Now Let’s add a comment to the blog post. This would probably happen through a web server. For example, the user might see a post and comment on it, submitting the comment. Let’s imagine that steve blank came to my blog and posted the comment “Awesome Post.” The application server would then update the particular blog post. This query shows the syntax for an update. We specify the blog post through its _id. The ObjectID that I am creating in the shell is a throw-away data structure so that I can represent this binary value from javascript. Next, I use the $push operator to append a document to the end of the comments array. There is a rich set of query operators that start with $ within mongodb. This query appends the document with the query on the of the comments array for the blog post in question.
Of course, the first thing we want to do is query to make sure our comment is in the post. We do this by using findOne, which returns one documents, and specifying the document with the same _id. The comment is within the document in yellow. Note that mongodb has decided to move the comment key within the document. This makes the point that the exact order of keys within a document is not guaranteed.
If this was a real application it would have a front end UI and that UI would not be having the user login to the mongo shell.
Real applications are not built using the mongo shell.
MongoDB offers a set of drivers that bridge between application languages and the mongodb server. We have bindings for over 12 languages.
There are drivers that are created and maintained by 10gen for most popular languages. You can find them at api.mongodb.org.

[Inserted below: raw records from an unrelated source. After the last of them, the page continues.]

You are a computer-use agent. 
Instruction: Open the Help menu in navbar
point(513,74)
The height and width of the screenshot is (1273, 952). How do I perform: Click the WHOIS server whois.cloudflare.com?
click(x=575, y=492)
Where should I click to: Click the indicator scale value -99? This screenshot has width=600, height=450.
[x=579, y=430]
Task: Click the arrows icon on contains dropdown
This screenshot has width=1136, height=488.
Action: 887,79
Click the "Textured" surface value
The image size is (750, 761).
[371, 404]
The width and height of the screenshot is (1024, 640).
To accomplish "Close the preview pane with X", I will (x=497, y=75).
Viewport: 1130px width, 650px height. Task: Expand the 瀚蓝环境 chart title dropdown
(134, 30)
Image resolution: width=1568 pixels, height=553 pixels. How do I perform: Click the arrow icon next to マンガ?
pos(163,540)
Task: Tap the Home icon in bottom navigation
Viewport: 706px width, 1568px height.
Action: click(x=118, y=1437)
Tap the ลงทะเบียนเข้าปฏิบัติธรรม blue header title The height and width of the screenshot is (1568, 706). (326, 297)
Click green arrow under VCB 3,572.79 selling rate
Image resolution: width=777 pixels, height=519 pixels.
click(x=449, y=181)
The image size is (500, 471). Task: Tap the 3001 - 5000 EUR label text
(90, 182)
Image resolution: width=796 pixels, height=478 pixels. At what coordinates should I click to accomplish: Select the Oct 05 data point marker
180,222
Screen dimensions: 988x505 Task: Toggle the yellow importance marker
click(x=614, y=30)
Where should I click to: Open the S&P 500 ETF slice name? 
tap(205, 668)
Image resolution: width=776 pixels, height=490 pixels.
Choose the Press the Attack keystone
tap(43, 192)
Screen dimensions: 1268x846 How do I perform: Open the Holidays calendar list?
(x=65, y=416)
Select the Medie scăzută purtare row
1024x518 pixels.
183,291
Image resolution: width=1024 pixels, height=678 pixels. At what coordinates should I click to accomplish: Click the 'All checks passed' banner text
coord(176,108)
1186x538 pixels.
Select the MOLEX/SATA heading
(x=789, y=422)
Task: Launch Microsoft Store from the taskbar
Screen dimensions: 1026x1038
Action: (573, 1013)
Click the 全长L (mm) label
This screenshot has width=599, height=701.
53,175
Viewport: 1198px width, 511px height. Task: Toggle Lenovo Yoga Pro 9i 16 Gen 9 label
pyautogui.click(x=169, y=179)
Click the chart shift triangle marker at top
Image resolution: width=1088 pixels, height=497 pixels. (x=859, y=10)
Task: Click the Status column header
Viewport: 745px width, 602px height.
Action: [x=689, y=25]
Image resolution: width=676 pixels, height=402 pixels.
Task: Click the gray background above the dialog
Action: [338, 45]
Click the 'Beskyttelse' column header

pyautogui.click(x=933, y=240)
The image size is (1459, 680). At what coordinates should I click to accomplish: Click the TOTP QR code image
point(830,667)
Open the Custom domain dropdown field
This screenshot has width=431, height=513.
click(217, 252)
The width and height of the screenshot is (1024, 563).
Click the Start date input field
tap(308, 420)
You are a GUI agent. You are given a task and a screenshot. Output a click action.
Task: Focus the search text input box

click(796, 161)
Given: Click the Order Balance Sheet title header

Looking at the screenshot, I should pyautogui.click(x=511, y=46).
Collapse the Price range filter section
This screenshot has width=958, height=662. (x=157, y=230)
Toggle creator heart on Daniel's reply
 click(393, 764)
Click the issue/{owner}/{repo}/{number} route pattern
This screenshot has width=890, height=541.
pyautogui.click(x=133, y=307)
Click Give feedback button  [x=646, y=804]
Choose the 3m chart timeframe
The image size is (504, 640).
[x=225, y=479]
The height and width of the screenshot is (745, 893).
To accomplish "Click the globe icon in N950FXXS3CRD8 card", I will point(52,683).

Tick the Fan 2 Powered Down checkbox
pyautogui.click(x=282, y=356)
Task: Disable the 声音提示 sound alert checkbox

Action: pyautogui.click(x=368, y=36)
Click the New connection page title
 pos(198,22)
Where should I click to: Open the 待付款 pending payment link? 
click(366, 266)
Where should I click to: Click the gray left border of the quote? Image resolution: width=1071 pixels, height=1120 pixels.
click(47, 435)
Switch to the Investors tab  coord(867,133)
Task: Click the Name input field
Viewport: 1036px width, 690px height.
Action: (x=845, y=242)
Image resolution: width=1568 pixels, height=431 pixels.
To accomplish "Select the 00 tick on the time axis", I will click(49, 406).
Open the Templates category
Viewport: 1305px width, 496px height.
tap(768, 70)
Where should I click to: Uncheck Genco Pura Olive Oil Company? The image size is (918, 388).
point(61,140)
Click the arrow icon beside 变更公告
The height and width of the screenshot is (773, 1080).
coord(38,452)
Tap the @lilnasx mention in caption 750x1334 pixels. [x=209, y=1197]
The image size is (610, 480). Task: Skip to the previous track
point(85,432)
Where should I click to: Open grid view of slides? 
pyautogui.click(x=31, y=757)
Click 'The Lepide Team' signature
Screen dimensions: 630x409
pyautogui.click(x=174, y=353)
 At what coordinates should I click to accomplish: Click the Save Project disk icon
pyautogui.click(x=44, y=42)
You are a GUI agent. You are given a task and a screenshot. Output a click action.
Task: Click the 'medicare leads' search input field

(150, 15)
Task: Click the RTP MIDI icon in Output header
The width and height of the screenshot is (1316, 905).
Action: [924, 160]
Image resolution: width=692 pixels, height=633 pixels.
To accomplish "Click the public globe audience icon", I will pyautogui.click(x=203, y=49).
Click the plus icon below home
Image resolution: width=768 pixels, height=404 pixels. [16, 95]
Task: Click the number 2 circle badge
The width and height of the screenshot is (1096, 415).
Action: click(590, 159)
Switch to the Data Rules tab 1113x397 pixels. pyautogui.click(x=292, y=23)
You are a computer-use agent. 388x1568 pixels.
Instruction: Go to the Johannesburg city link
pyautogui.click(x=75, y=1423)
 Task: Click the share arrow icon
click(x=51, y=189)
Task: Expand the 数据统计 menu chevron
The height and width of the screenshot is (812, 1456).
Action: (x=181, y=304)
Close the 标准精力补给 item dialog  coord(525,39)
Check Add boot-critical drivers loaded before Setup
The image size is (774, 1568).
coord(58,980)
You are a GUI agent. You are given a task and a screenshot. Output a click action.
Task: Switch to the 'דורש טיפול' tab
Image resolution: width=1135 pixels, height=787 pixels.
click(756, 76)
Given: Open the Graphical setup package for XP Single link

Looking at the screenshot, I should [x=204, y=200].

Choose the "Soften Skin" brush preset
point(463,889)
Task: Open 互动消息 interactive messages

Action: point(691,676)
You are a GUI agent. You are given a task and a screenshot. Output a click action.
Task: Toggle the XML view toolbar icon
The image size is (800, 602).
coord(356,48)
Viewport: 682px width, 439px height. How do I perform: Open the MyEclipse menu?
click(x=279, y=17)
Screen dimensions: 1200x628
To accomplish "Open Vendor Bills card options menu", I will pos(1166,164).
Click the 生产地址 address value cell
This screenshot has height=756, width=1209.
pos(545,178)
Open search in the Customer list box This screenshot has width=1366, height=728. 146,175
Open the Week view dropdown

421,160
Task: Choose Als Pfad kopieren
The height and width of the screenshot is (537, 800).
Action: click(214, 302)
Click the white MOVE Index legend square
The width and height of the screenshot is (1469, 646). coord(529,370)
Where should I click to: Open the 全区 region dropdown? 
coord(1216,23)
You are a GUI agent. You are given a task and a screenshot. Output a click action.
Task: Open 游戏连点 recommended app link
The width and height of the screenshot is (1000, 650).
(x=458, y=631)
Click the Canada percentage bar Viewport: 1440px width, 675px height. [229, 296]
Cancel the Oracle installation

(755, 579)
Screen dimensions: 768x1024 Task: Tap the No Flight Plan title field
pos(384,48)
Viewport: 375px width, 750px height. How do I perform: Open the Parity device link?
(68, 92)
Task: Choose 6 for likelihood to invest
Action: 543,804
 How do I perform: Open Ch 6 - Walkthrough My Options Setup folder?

There are also drivers maintained by the community. Drivers connect to the mongodb servers. They translate BSON into native types within the language. Also take care of maintaining connections to replica set. The mongo shell that I showed you today is not a driver, but works like one in some ways. You install a driver by going to api.mongodb.org, clicking through the documentation for a driver and finding the recommended way to install it on your computer. For example, for the python driver, you use pip to install it, typically.
We’ve covered a lot of ground in a pretty short time but still have barely scratched the surface of how to build an application within mongodb. To learn more about mongodb, you can use the online documentation, which is a great resource.
There are also introductory talks that delve deeper into many of the topics we covered here today. At 11:05, Gary Murakamiis discussing schema design within MongoDB.
Randall Hunt is discussing replication. Replication is the way we achieve high availability and fault tolerance within mongodb.
10gen CEO MaxSchireson is talking about indexing at 12:40pm
We still have a few minutes before the next session and I would be happy to answer questions.